How to complete this task:
Reproduce the data verbatim, starting with the line that contains "What do you" and continuing through the line that contains "center [186, 1653].", with both of those lines included. Do not include the pictures in your answer.

[[ Material supplied open ]]

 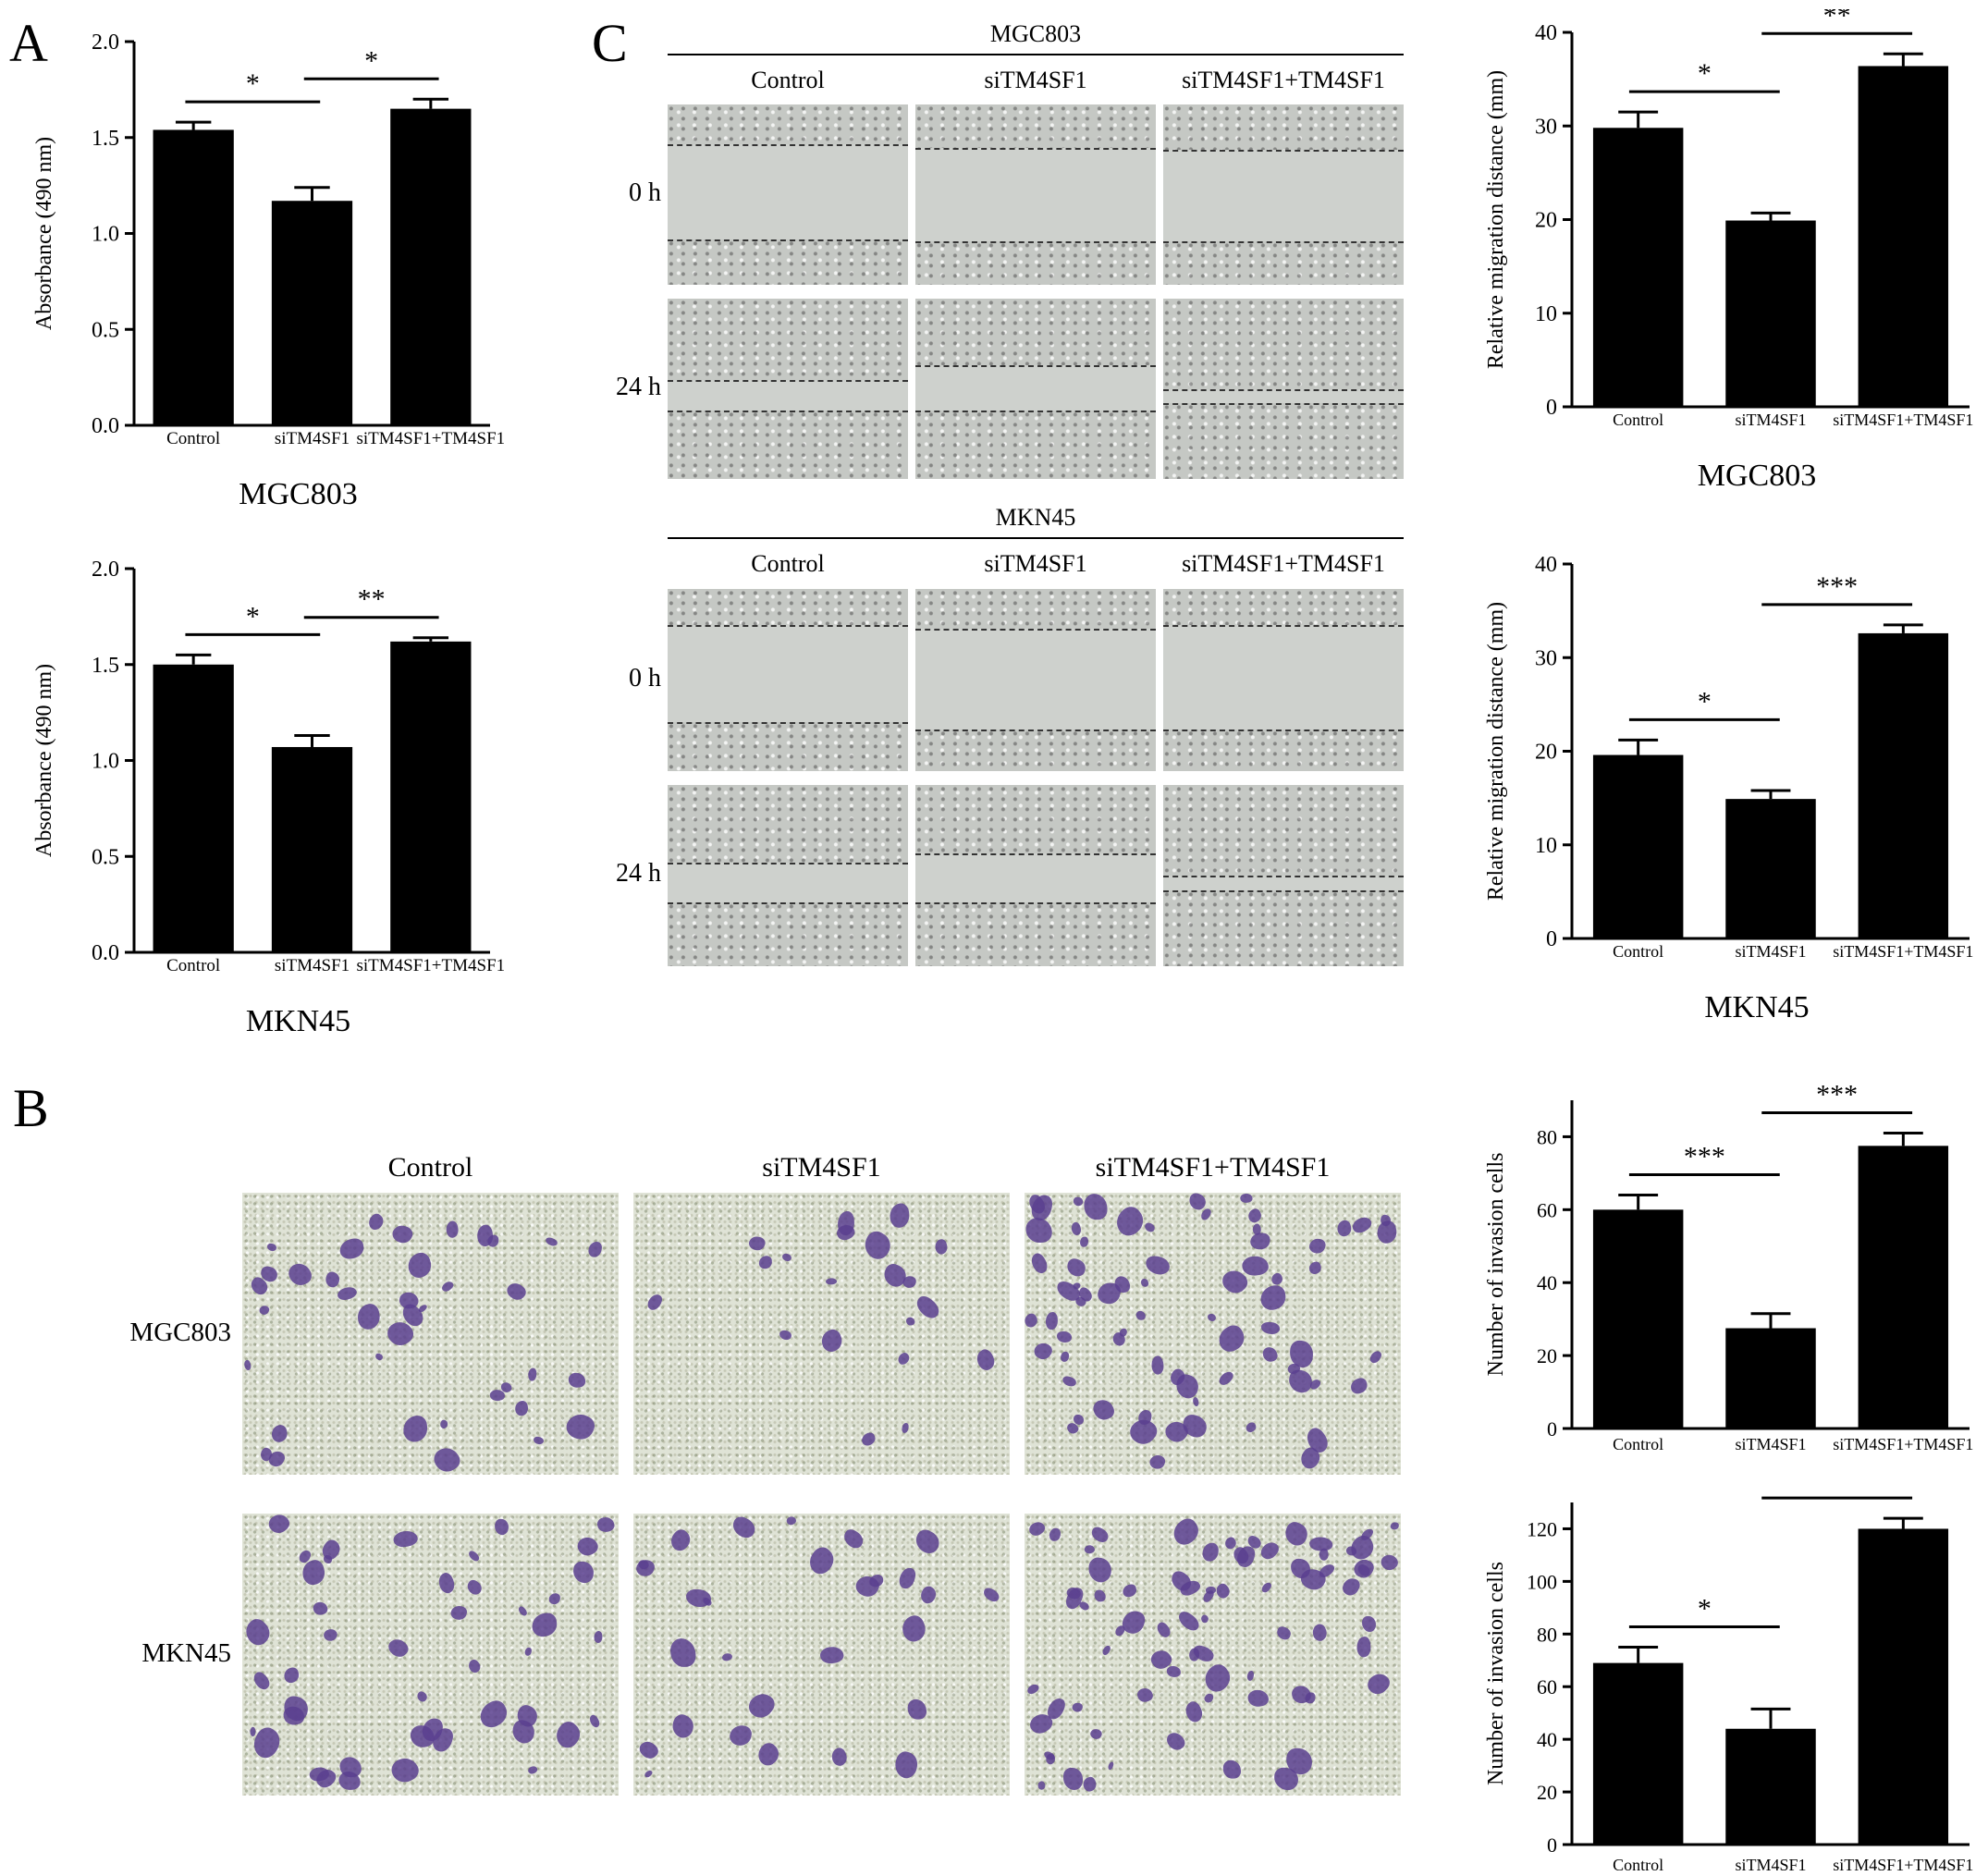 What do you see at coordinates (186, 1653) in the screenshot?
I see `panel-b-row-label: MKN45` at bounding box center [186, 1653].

[[ Material supplied closed ]]
[[ Material supplied open ]]

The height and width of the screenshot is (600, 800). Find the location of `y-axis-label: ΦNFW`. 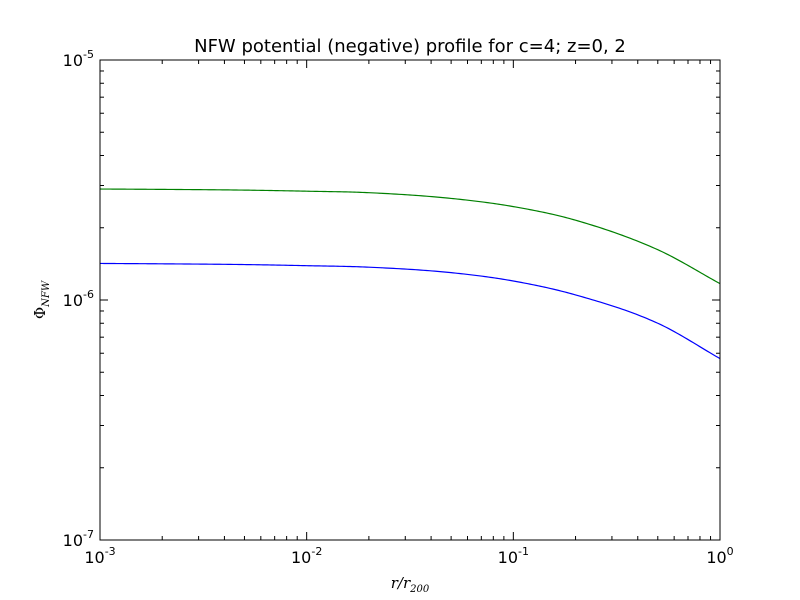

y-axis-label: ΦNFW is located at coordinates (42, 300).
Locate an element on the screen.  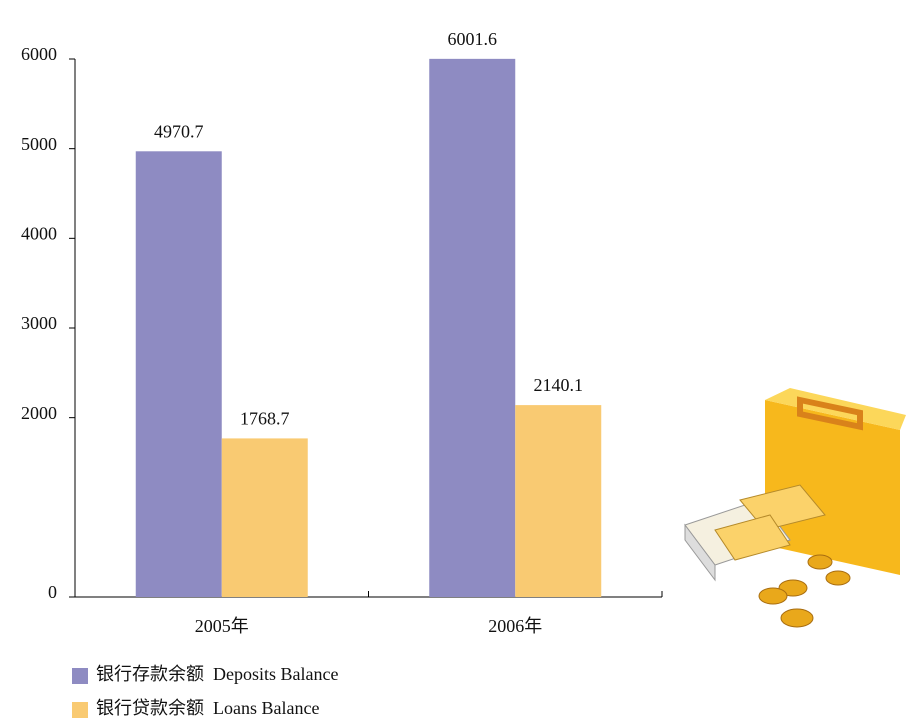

[[ Material supplied closed ]]

Exercise output:
  What do you see at coordinates (186, 1653) in the screenshot?
I see `panel-b-row-label: MKN45` at bounding box center [186, 1653].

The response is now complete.